The paper introduces Mamba, a novel sequence modeling architecture based on selective state space models (SSMs) that aims to address the limitations of Transformers in terms of computational efficiency and long-range dependency modeling. The core innovation lies in incorporating an input-dependent selection mechanism into structured SSMs, enabling the model to selectively attend to or filter out information along the sequence dimension. This selectivity allows Mamba to achieve Transformer-level performance while maintaining linear scaling in sequence length.
The authors identify the inability to perform content-based reasoning as a key weakness in existing subquadratic-time architectures, such as linear attention, gated convolution, recurrent models, and structured SSMs. To address this, they propose parameterizing the SSM parameters as functions of the input, enabling the model to selectively propagate or forget information based on the current token. While this modification prevents the use of efficient convolutions, the authors design a hardware-aware parallel algorithm in recurrent mode to maintain computational efficiency.
The resulting Mamba architecture integrates these selective SSMs into a simplified end-to-end neural network design, eliminating the need for attention mechanisms or even MLP blocks. This streamlined architecture offers several advantages:
- Fast inference: Mamba achieves a 5x higher throughput compared to Transformers.
- Linear scaling: Computation and memory scale linearly with sequence length.
- Long context: Performance improves on real data with sequences up to million-length.
The authors validate Mamba's effectiveness across various modalities and settings:
- Synthetic tasks: Mamba excels at tasks such as selective copying and induction heads, demonstrating its ability to extrapolate solutions indefinitely. On the Selective Copying task, S6-based models achieved >97% accuracy, while baseline LTI models struggled (18.3% accuracy for S4 without gating). On the Induction Heads task, Mamba was able to generalize perfectly to million-length sequences, 4000x longer than its training sequence length.
- Audio and genomics: Mamba outperforms state-of-the-art models like SaShiMi, Hyena, and Transformers in modeling audio waveforms and DNA sequences, achieving significant improvements in downstream metrics such as FID.

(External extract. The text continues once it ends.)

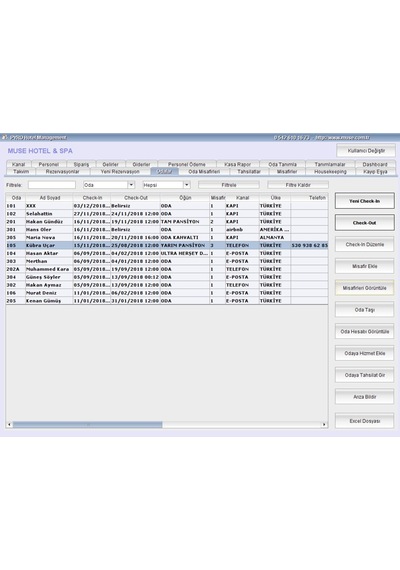Click the Check-Out button

pos(364,222)
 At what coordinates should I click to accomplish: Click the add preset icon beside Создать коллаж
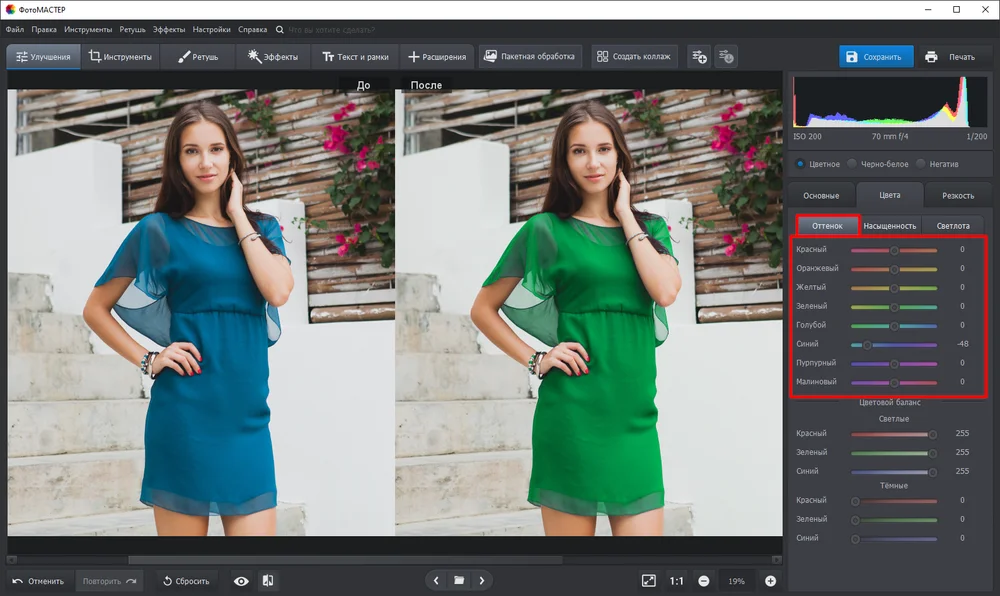pos(700,57)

- LLMing: Mamba achieves Transformer-quality performance in LLMing tasks, with the Mamba-3B model outperforming Transformers of the same size and matching Transformers twice its size in both pretraining and downstream evaluation. Mamba-3B quality matches Transformers twice its size, such as a 4-point increase on average on common sense reasoning when compared to Pythia-3B and outperforming Pythia-7B.
The paper provides a detailed explanation of structured state space models (S4) and their relation to RNNs, CNNs, and classical state space models. S4 models are defined by four parameters $(A, A, B, C)$, which define a sequence-to-sequence transformation. The "continuous parameters" $(A, A, B)$ are transformed to "discrete parameters" $(A, B)$ through fixed formulas using a discretization rule. The model can then be computed as a linear recurrence or a global convolution.
A key contribution of the paper is the introduction of a selection mechanism that addresses the limitations of LTI models. By making the SSM parameters input-dependent, the model can selectively filter out irrelevant information and remember relevant information indefinitely. This is achieved by parameterizing $A, B,$ and $C$ as functions of the input, resulting in time-varying SSMs. The authors specifically choose $S_B(x) = \text{Linear}_N(x)$, $S_C(x) = \text{Linear}_N(x)$, $S_A(x) = \text{Broadcast}_D(\text{Linear}_1(x))$, and $t_A = \text{softplus}$.
To address the computational challenges posed by time-varying SSMs, the authors develop a hardware-aware algorithm called Selective Scan that computes the model recurrently using a scan instead of convolution. This algorithm leverages kernel fusion, parallel scan, and recomputation techniques to optimize performance on modern GPUs. The fused selective scan layer has the same memory requirements as an optimized Transformer implementation with FlashAttention.
The paper also presents a simplified SSM architecture called Mamba, which combines the design of prior SSM architectures with the MLP block of Transformers into a single block. This architecture involves expanding the model dimension $D$ by a controllable expansion factor $E$.
The authors discuss the connection between the selection mechanism and classical gating mechanisms in RNNs, highlighting that RNN gating is an instance of the selection mechanism for SSMs.
The paper includes an extensive empirical evaluation of Mamba on various tasks. On LLMing, Mamba achieves state-of-the-art performance, matching the performance of strong Transformer models while scaling linearly in sequence length. The authors also demonstrate Mamba's effectiveness on DNA modeling and audio generation tasks.
Additional ablations investigated the effects of the architecture and inner SSM layer. Among previous non-selective (LTI) SSMs, performance was similar. Replacing the complex-valued S4 variant with a real-valued one did not affect performance much. Replacing any of these with a selective SSM (S6) significantly improved performance. The Mamba architecture performed similarly to the H3 architecture.
The paper concludes by discussing related work, limitations, and future directions. The authors express excitement about the broad applications of selective state space models in building foundation models for different domains, particularly in emerging modalities requiring long context.